La nature comme médiatrice
Selon Yvan Nemo, « la nature est une excellente médiatrice qui permet de rendre les choses sereines. On se fait plaisir dans une relation, ce qui éloigne les enfants du consumérisme. Cela permet un projet éducatif différent. Le vivant permet de mettre de la distance. Travailler sur la nature permet de donner du sens ». On est dans le réel.

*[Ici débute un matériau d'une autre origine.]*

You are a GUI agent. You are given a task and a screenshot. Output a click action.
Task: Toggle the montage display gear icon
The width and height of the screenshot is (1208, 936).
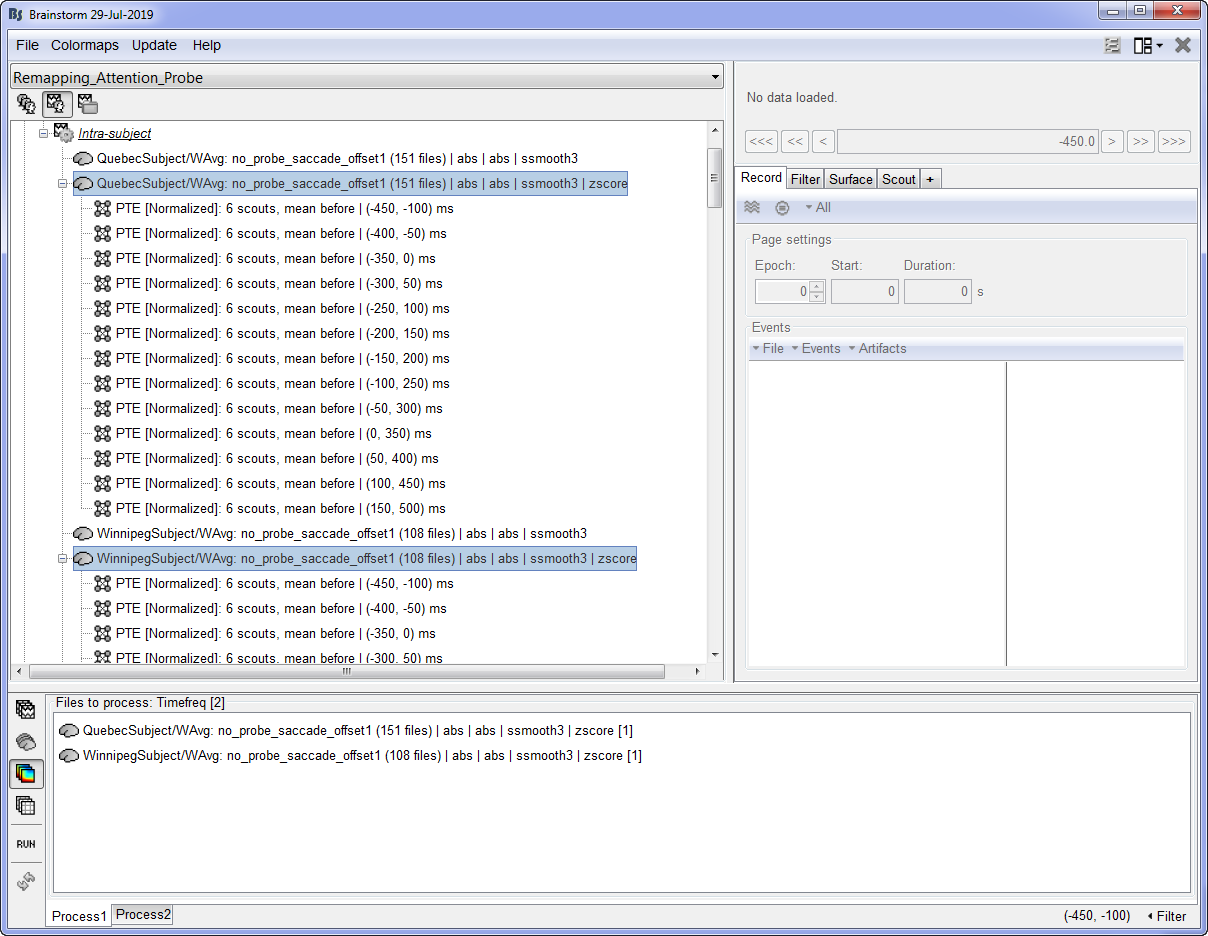(782, 207)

Alors que de nombreux enseignants craquent en zone difficile, l’équipe éducative est ici remarquablement stable. Eric, directeur de l’école maternelle depuis quinze ans, avait d’abord enseigné dans d’autres banlieues difficiles ; il a trouvé ici une ambiance sans pareille. Une ancienne mère d’élève, devenue enseignante, est là depuis vingt ans. L’école est la fierté du quartier. Et s’il y a une communauté, c’est celle qui s’est construite autour de l’école.
Pour Yvan Nemo, dans le contexte actuel, « il n’y a pas de choc des cultures, mais chocs des incultures ». Les écoles de nos quartiers peuvent être à la base d’un changement qui rayonne ensuite chez les plus grands.
Michel Bernard
• Ecole élémentaire Bel-Air, 1, rue du Bel-Air, 77200 Torcy, tél : 01 60 05 56 00.

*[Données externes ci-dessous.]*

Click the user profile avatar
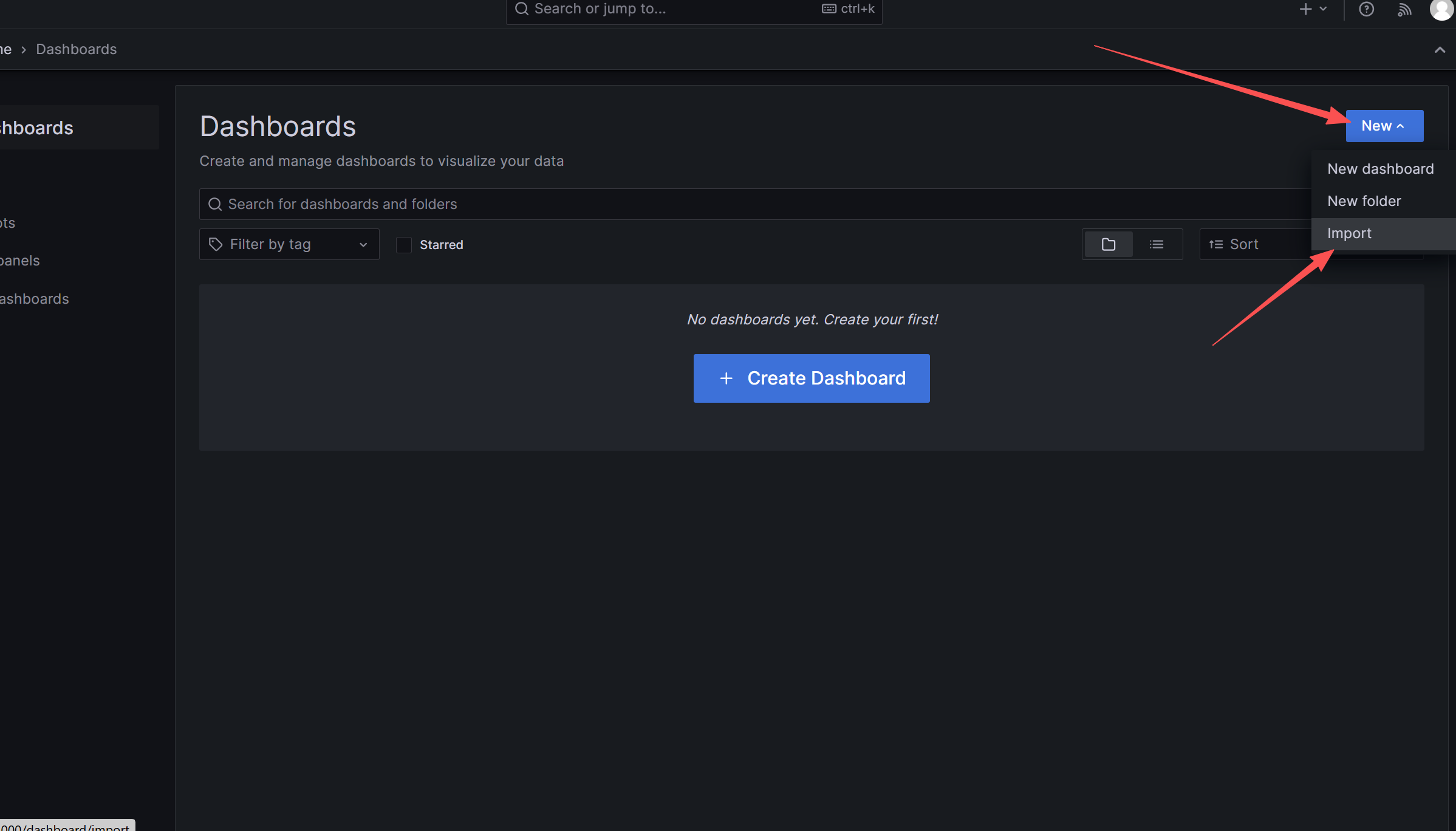This screenshot has height=831, width=1456. 1442,9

• Ecole maternelle Bel-Air, 3, rue du Perrier, 77200 Torcy, tél : 01 60 05 50 00.
(1) Les représentants des parents d’élèves dénoncent la possibilité pour des parents, généralement plus aisés, de placer leurs enfants dans une école d’un quartier plus chic.
(2) Il y a eu sept arrestations en octobre 2012.
(3) L’arrivée de la ferme n’a été possible qu’avec la participation de la maison des jeunes et de la culture (MJC) voisine, qui assure le suivi des animaux le mercredi après-midi et pendant les congés scolaires. Chaque année, en août, quand la MJC ferme pendant une quinzaine de jours, enseignants et parents s’organisent pour assurer la garde.
Yvan Nemo, issu d’un milieu aisé, a fréquenté des écoles alternatives quand il était enfant. Il s’en est inspiré, notamment en reprenant des méthodes d’ateliers de la pédagogie Montessori, mais en évitant le travail trop individuel de ces écoles. Dans les écoles alternatives, les enseignants sont cooptés, ce qui créé un environnement souvent artificiel. Ici, ils arrivent au hasard, au gré des mutations de l’Education nationale.